You can use our hosted Elasticsearch Service on Elastic Cloud, which is recommended, or self-manage the Elastic Stack on your own hardware.
The official vendor documentation regarding how to configure Secret Server to send syslog is here Secure Syslog/CEF Logging
This PDF is also useful as a reference for how Thycotic Secret Server generates logs in CEF format.
This integration has been tested against Thycotic Secret Server version 11.2.000002 and 11.3.000001.
Versions above this are expected to work but have not been tested.
If the "Preserve original event" is enabled, this will add the tag preserve_original_event to the event. event.original will be set with the original message contents, which is pre-CEF and pre-syslog parsing. This is useful to see what was originally received from Thycotic in case the decode_cef filebeat processor is failing for some reason.

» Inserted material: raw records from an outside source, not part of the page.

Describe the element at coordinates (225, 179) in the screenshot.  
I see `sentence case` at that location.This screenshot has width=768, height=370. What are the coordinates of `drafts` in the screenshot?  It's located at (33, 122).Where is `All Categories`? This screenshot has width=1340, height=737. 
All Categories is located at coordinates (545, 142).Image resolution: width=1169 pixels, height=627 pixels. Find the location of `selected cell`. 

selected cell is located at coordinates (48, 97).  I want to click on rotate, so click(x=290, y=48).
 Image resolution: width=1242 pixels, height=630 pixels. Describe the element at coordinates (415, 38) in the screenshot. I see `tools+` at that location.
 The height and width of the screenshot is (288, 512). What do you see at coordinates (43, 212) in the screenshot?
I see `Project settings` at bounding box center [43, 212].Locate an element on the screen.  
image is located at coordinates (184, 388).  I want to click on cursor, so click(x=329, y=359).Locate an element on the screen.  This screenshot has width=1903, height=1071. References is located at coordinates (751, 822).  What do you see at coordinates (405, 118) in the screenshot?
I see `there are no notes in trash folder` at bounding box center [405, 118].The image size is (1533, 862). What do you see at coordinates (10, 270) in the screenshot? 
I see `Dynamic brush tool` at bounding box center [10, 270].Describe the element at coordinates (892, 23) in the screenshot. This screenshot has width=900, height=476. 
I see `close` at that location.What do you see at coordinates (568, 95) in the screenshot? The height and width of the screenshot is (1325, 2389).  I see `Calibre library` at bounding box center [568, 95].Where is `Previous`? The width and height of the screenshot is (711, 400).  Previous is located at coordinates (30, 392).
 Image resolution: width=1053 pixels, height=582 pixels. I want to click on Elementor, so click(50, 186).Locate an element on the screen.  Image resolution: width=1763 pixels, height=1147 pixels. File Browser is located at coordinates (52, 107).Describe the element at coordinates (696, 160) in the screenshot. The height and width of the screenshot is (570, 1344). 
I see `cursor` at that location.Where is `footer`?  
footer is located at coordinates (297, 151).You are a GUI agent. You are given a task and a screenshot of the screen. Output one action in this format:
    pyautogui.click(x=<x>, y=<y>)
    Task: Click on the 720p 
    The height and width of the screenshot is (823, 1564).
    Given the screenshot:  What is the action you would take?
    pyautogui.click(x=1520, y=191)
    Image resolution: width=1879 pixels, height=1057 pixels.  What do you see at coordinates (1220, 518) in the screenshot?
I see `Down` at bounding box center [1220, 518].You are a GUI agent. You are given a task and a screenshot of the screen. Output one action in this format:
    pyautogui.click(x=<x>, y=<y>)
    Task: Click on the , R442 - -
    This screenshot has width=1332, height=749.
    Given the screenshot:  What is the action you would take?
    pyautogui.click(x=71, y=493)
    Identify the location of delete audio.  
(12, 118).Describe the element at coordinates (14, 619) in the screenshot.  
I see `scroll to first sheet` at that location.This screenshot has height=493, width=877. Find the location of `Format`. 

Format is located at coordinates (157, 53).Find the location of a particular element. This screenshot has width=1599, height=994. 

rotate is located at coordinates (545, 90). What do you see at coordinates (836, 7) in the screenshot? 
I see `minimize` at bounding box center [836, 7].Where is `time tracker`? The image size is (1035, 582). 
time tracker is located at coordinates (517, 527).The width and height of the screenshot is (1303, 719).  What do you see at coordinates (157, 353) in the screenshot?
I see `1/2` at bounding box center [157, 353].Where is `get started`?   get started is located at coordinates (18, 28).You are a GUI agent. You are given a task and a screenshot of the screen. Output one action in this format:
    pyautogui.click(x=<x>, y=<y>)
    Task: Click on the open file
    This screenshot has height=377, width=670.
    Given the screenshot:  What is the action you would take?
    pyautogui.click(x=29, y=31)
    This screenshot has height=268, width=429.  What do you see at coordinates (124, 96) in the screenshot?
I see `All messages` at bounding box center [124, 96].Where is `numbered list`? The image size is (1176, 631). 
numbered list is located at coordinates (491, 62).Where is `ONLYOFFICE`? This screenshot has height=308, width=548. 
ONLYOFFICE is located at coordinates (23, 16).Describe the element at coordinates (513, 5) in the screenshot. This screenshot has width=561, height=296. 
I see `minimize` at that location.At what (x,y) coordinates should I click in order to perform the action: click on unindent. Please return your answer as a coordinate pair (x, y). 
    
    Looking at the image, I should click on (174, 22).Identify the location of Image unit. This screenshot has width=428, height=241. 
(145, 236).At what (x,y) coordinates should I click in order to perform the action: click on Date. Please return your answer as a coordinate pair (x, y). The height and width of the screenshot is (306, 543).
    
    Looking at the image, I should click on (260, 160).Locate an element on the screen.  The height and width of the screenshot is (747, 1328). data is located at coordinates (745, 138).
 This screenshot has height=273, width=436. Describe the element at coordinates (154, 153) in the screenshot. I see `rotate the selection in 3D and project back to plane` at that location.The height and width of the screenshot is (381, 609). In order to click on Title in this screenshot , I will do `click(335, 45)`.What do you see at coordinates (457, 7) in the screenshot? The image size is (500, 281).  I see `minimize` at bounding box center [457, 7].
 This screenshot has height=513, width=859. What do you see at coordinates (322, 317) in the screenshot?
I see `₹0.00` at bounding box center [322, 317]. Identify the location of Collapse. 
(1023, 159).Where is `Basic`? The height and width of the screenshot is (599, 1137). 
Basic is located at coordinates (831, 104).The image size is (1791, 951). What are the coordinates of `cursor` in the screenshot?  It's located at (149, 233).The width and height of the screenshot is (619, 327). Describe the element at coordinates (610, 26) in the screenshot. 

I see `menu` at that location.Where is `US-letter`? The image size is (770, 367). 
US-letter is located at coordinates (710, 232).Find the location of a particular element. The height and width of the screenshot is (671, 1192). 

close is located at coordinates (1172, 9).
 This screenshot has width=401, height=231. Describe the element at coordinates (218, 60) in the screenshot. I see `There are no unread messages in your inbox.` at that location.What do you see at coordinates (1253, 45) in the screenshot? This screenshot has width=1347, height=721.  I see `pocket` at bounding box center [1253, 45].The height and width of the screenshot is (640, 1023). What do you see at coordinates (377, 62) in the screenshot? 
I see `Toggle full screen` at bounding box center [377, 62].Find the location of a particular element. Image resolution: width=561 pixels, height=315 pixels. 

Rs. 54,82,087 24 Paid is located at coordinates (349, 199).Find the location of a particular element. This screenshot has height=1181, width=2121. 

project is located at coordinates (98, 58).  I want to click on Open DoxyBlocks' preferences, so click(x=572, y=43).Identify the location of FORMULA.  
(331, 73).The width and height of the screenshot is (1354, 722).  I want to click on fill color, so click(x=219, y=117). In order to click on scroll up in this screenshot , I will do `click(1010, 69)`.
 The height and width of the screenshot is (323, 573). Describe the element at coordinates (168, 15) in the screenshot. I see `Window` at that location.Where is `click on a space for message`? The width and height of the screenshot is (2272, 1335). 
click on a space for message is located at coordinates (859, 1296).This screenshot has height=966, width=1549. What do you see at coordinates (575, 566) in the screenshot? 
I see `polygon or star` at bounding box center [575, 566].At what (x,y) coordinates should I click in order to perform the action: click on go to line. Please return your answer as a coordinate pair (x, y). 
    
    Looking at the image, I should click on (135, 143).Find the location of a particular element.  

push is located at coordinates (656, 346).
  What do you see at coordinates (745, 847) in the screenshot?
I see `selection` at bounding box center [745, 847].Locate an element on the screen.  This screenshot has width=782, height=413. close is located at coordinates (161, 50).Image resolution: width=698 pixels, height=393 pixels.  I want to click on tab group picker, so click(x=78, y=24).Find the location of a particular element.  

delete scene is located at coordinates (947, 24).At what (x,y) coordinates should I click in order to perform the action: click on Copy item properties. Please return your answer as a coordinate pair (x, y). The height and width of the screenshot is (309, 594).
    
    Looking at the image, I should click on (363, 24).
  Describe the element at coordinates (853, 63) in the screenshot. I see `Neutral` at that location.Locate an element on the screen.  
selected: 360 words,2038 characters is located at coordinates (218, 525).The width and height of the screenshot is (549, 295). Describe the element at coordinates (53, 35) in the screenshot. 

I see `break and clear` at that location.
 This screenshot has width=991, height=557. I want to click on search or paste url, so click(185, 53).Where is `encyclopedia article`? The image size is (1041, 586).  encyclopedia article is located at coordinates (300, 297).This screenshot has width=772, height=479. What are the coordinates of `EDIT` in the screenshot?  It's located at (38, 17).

This is a real concern, as the integration already uses a custom filebeat javascript processor snippet to fix instances of unescaped backslashes which arrive from Secret Server, and which will cause decode_cef to fail.
This,
function process(event) {
event.Put("message", event.Get("message").replace(/\b\\\b/g,"\\\\\"));
}
Fixes this as the raw log message emitted by Thycotic SS,
Nov 10 13:13:32 THYCOTICSS02 CEF:0|Thycotic Software|Secret Server|11.3.000001|10004|SECRET - VIEW|2|msg=[[SecretServer]] Event: [Secret] Action: [View] By User: U.Admin Item Name: Admin User Personal Admin Account - example\adminuser (Item Id: 12) Container Name: Admin User (Container Id: 11) suid=2 suser=U.Admin cs4=Unlimited Administrator cs4Label=suser Display Name src=172.16.1.116 rt=Nov 10 2022 13:13:23 fname=Admin User Personal Admin Account - example\adminuser fileType=Secret fileId=12 cs3Label=Folder cs3=Admin User
Note how the message contains example\adminuser, and fname contains the same example\adminuser.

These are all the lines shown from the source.